# Kundalini awareness and Depersonalization



## Guest (May 25, 2010)

*Depersonalization is a side effect of Kundalini expereinces. Many may not even be aware that they are expereincing kundalini *: kundalini is defined as..Kundalini (kuṇḍalinī, Sanskrit: कुण्डलिनी) literally means coiled. In Indian yoga, a "corporeal energy"[1] - an unconscious, instinctive or libidinal force or Shakti, lies coiled at the base of the spine.[2][3][4] It is envisioned either as a goddess or else as a sleeping serpent hence a number of English renderings of the term such as 'serpent power'. The Kundalini resides in the sacrum bone in three and a half coils and has been described as a residual power of pure desire.[5]

The Yogatattva Upanishad mentions four kinds of yoga, of which laya-yoga involves Kundalini.[6]

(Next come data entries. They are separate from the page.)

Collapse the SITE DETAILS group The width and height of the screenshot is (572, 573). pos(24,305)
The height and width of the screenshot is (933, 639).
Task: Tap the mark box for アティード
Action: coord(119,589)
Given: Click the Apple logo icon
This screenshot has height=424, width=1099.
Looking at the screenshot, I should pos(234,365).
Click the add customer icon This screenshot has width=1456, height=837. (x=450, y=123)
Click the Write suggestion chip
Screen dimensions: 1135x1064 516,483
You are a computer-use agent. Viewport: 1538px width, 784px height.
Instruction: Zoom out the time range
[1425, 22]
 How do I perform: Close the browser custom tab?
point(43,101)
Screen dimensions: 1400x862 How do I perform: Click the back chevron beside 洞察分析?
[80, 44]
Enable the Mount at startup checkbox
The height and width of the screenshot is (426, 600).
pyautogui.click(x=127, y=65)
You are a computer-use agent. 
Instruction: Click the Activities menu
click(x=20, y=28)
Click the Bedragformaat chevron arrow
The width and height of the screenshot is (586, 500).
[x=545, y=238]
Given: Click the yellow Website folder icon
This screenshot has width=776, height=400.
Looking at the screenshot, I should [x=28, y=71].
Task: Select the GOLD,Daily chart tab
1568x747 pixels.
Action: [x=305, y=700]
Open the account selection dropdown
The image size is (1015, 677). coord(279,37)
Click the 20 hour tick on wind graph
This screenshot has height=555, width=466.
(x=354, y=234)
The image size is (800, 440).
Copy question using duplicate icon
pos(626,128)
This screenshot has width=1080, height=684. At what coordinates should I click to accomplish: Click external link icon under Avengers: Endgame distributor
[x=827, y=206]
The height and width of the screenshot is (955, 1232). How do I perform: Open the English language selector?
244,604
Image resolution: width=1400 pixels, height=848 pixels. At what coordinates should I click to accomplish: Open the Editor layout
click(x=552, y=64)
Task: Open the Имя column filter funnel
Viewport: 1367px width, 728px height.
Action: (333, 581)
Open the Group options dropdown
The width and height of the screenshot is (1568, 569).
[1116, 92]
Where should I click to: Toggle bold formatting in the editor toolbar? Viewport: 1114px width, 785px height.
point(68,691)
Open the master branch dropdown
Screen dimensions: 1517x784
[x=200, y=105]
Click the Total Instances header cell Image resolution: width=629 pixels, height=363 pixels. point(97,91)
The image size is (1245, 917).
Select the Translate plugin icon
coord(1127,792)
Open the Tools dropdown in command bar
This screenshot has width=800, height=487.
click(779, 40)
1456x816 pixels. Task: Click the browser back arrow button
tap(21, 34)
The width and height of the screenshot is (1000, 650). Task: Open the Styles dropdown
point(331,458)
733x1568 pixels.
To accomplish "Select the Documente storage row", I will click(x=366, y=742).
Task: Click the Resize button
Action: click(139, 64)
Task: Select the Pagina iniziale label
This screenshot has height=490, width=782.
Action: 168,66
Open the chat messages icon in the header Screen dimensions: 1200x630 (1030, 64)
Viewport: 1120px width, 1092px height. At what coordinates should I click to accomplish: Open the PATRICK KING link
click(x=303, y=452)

Sri Ramana Maharshi maintained that the Kundalini energy is nothing but the natural energy of the Self, where Self is the universal consciousness (Paramatma) present in every being, and that the individual mind of thoughts cloaks this natural energy from unadulterated expression. Advaita teaches that Self-realization, enlightenment, God-consciousness, nirvana and Kundalini awakening are all the same thing, and self-inquiry meditation is considered a very natural and simple means of reaching this goal.[7]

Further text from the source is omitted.